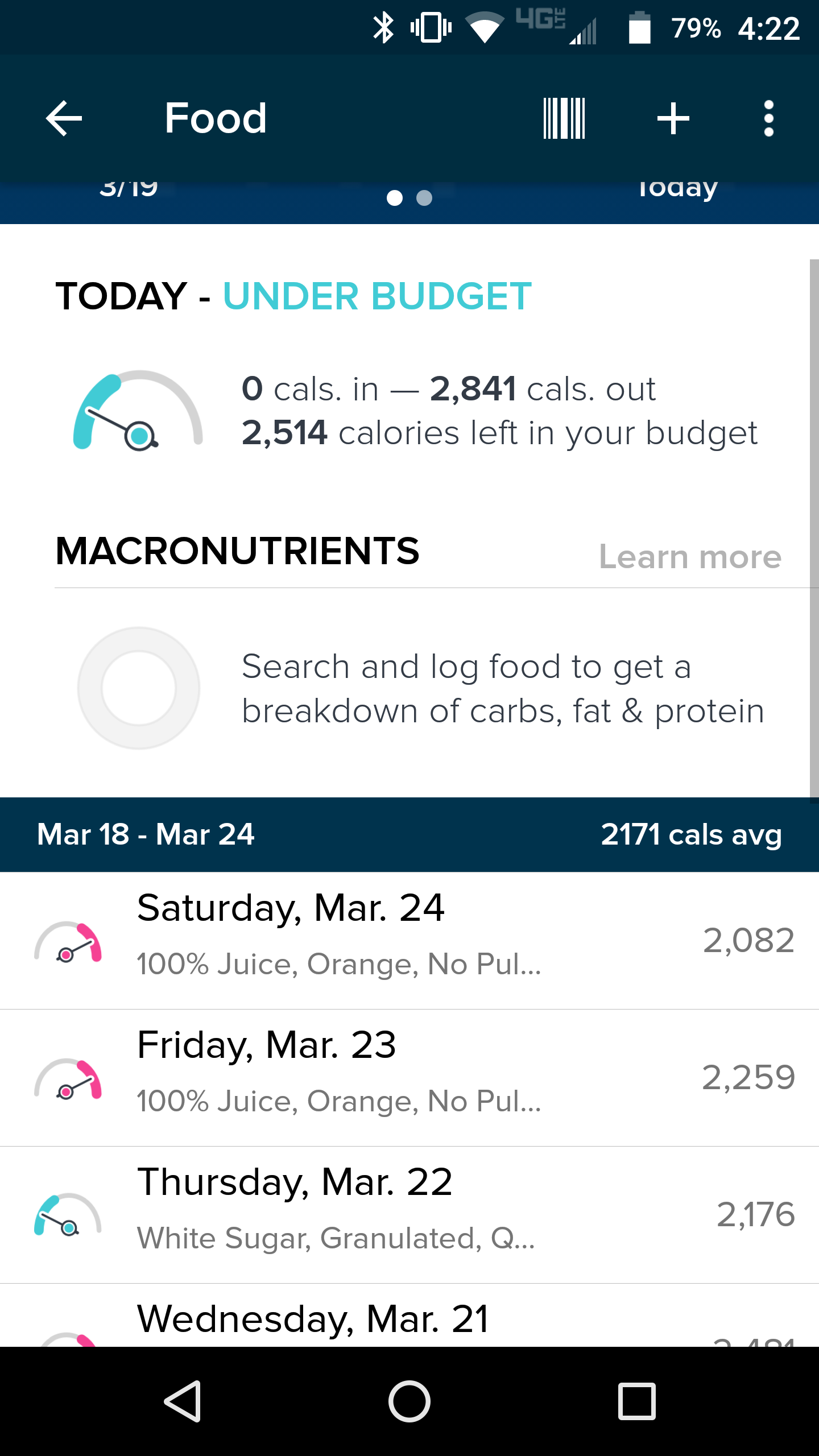Tap the gauge icon for Thursday, Mar. 22
This screenshot has width=819, height=1456.
(x=68, y=1215)
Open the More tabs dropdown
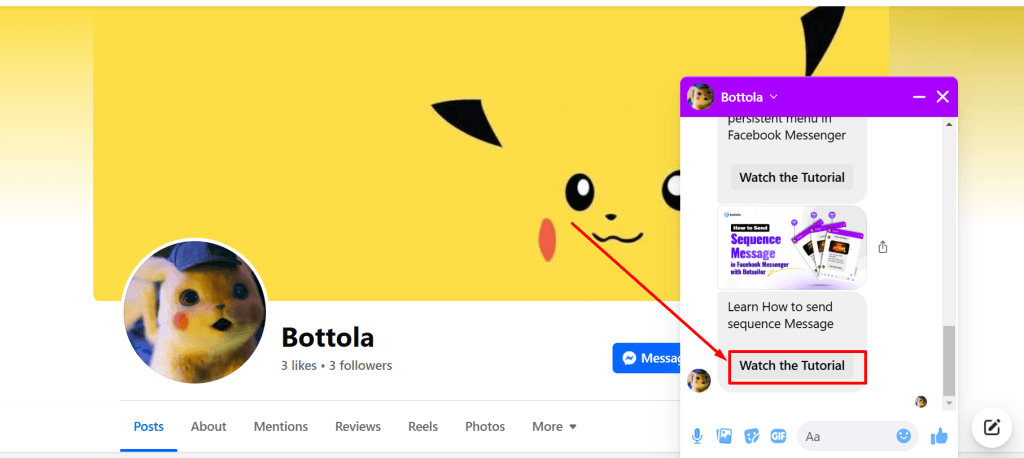Screen dimensions: 1024x458 click(554, 426)
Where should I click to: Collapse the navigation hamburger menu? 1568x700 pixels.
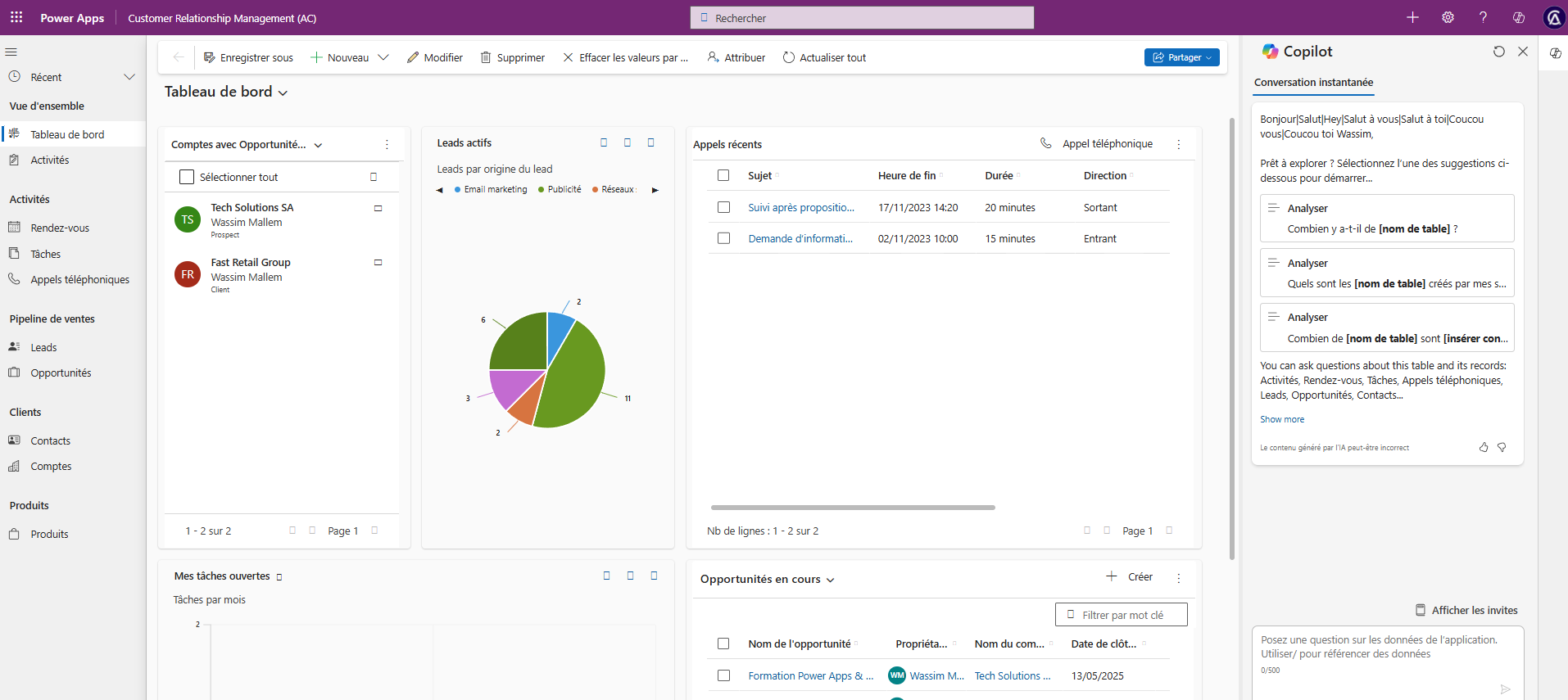[11, 52]
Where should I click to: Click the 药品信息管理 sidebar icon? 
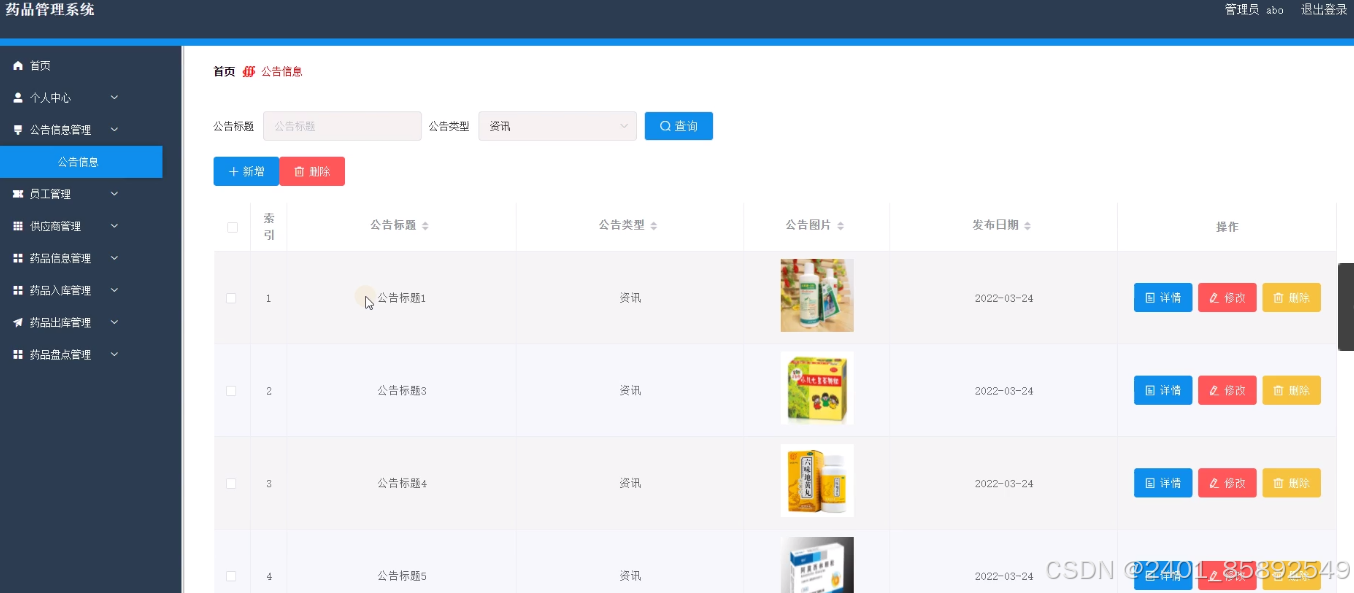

> The request
Identify every line in the entries above that contains the string "Where", and copy each one in full.

> Exercise response
Where should I click to: Collapse the navigation hamburger menu? 1568x700 pixels.
Where should I click to: Click the 药品信息管理 sidebar icon? 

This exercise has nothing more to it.